### DATA TO EXAMINE ###
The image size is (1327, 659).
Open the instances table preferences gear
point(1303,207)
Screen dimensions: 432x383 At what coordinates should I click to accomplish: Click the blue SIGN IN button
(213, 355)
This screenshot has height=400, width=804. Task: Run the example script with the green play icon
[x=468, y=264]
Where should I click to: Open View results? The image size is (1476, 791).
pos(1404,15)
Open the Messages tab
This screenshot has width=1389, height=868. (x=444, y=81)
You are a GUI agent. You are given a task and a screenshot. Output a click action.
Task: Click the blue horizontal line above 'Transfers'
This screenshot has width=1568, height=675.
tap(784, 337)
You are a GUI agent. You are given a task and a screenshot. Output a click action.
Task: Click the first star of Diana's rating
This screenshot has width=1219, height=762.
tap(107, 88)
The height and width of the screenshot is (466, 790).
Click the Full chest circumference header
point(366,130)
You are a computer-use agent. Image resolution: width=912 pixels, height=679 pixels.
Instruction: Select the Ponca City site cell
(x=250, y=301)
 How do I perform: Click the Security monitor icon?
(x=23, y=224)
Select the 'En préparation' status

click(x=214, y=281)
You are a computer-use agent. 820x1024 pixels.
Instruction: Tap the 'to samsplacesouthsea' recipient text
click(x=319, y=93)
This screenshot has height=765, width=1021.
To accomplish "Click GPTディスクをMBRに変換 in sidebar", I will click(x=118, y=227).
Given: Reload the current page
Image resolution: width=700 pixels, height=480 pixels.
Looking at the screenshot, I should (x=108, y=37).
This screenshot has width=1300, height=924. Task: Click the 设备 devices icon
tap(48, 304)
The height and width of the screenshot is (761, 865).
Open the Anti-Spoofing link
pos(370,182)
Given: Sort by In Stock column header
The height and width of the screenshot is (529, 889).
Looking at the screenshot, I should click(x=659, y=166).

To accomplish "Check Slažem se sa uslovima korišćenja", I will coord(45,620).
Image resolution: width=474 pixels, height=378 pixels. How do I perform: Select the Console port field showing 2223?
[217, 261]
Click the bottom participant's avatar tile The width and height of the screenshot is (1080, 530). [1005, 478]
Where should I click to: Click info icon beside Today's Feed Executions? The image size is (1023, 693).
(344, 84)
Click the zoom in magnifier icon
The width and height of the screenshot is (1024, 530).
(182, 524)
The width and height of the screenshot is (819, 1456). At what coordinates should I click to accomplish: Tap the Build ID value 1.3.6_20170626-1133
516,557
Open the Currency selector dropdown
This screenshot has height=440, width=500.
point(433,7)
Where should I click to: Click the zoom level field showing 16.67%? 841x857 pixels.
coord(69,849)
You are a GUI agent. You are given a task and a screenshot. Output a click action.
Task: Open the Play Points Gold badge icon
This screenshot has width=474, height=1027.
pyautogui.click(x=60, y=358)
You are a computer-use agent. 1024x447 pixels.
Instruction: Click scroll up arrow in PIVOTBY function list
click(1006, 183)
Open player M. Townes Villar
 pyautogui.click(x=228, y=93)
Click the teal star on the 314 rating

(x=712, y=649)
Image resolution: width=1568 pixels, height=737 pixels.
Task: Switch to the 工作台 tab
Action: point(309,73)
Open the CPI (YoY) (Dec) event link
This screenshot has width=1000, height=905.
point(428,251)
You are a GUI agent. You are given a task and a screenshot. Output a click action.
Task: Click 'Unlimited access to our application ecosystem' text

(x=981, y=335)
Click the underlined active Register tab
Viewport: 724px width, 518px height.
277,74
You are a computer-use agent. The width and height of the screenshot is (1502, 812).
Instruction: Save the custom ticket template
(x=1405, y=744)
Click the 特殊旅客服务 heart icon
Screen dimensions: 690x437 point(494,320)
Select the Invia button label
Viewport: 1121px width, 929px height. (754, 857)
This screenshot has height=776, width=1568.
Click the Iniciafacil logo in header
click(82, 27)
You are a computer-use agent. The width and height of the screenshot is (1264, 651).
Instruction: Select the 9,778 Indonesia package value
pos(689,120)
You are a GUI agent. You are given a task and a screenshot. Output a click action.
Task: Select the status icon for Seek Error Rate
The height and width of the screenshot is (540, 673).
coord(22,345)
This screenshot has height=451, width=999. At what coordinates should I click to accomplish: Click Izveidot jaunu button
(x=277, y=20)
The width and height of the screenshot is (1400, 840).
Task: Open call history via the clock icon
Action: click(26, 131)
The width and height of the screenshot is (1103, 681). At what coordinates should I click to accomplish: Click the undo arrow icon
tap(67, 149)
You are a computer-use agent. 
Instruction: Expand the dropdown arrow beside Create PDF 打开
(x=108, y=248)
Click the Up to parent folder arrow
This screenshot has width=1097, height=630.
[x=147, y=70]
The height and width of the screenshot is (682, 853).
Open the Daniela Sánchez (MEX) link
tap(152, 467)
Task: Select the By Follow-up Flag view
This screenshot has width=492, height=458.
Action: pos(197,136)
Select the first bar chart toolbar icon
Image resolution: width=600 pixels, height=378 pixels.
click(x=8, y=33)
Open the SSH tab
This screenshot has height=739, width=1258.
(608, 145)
###
**EXERCISE DIRECTIONS**
Your task is to repeat every entry above exactly.

**ANSWER BOX**
The image size is (1327, 659).
Open the instances table preferences gear
point(1303,207)
Screen dimensions: 432x383 At what coordinates should I click to accomplish: Click the blue SIGN IN button
(213, 355)
This screenshot has height=400, width=804. Task: Run the example script with the green play icon
[x=468, y=264]
Where should I click to: Open View results? The image size is (1476, 791).
pos(1404,15)
Open the Messages tab
This screenshot has width=1389, height=868. (x=444, y=81)
You are a GUI agent. You are given a task and a screenshot. Output a click action.
Task: Click the blue horizontal line above 'Transfers'
This screenshot has width=1568, height=675.
tap(784, 337)
You are a GUI agent. You are given a task and a screenshot. Output a click action.
Task: Click the first star of Diana's rating
This screenshot has width=1219, height=762.
tap(107, 88)
The height and width of the screenshot is (466, 790).
Click the Full chest circumference header
point(366,130)
You are a computer-use agent. Image resolution: width=912 pixels, height=679 pixels.
Instruction: Select the Ponca City site cell
(x=250, y=301)
 How do I perform: Click the Security monitor icon?
(x=23, y=224)
Select the 'En préparation' status

click(x=214, y=281)
You are a computer-use agent. 820x1024 pixels.
Instruction: Tap the 'to samsplacesouthsea' recipient text
click(x=319, y=93)
This screenshot has height=765, width=1021.
To accomplish "Click GPTディスクをMBRに変換 in sidebar", I will click(x=118, y=227).
Given: Reload the current page
Image resolution: width=700 pixels, height=480 pixels.
Looking at the screenshot, I should (x=108, y=37).
This screenshot has width=1300, height=924. Task: Click the 设备 devices icon
tap(48, 304)
The height and width of the screenshot is (761, 865).
Open the Anti-Spoofing link
pos(370,182)
Given: Sort by In Stock column header
The height and width of the screenshot is (529, 889).
Looking at the screenshot, I should click(x=659, y=166).

To accomplish "Check Slažem se sa uslovima korišćenja", I will coord(45,620).
Image resolution: width=474 pixels, height=378 pixels. How do I perform: Select the Console port field showing 2223?
[217, 261]
Click the bottom participant's avatar tile The width and height of the screenshot is (1080, 530). [1005, 478]
Where should I click to: Click info icon beside Today's Feed Executions? The image size is (1023, 693).
(344, 84)
Click the zoom in magnifier icon
The width and height of the screenshot is (1024, 530).
(182, 524)
The width and height of the screenshot is (819, 1456). At what coordinates should I click to accomplish: Tap the Build ID value 1.3.6_20170626-1133
516,557
Open the Currency selector dropdown
This screenshot has height=440, width=500.
point(433,7)
Where should I click to: Click the zoom level field showing 16.67%? 841x857 pixels.
coord(69,849)
You are a GUI agent. You are given a task and a screenshot. Output a click action.
Task: Open the Play Points Gold badge icon
This screenshot has width=474, height=1027.
pyautogui.click(x=60, y=358)
You are a computer-use agent. 1024x447 pixels.
Instruction: Click scroll up arrow in PIVOTBY function list
click(1006, 183)
Open player M. Townes Villar
 pyautogui.click(x=228, y=93)
Click the teal star on the 314 rating

(x=712, y=649)
Image resolution: width=1568 pixels, height=737 pixels.
Task: Switch to the 工作台 tab
Action: point(309,73)
Open the CPI (YoY) (Dec) event link
This screenshot has width=1000, height=905.
point(428,251)
You are a GUI agent. You are given a task and a screenshot. Output a click action.
Task: Click 'Unlimited access to our application ecosystem' text

(x=981, y=335)
Click the underlined active Register tab
Viewport: 724px width, 518px height.
277,74
You are a computer-use agent. The width and height of the screenshot is (1502, 812).
Instruction: Save the custom ticket template
(x=1405, y=744)
Click the 特殊旅客服务 heart icon
Screen dimensions: 690x437 point(494,320)
Select the Invia button label
Viewport: 1121px width, 929px height. (754, 857)
This screenshot has height=776, width=1568.
Click the Iniciafacil logo in header
click(82, 27)
You are a computer-use agent. The width and height of the screenshot is (1264, 651).
Instruction: Select the 9,778 Indonesia package value
pos(689,120)
You are a GUI agent. You are given a task and a screenshot. Output a click action.
Task: Select the status icon for Seek Error Rate
The height and width of the screenshot is (540, 673).
coord(22,345)
This screenshot has height=451, width=999. At what coordinates should I click to accomplish: Click Izveidot jaunu button
(x=277, y=20)
The width and height of the screenshot is (1400, 840).
Task: Open call history via the clock icon
Action: click(26, 131)
The width and height of the screenshot is (1103, 681). At what coordinates should I click to accomplish: Click the undo arrow icon
tap(67, 149)
You are a computer-use agent. 
Instruction: Expand the dropdown arrow beside Create PDF 打开
(x=108, y=248)
Click the Up to parent folder arrow
This screenshot has width=1097, height=630.
[x=147, y=70]
The height and width of the screenshot is (682, 853).
Open the Daniela Sánchez (MEX) link
tap(152, 467)
Task: Select the By Follow-up Flag view
This screenshot has width=492, height=458.
Action: pos(197,136)
Select the first bar chart toolbar icon
Image resolution: width=600 pixels, height=378 pixels.
click(x=8, y=33)
Open the SSH tab
This screenshot has height=739, width=1258.
(608, 145)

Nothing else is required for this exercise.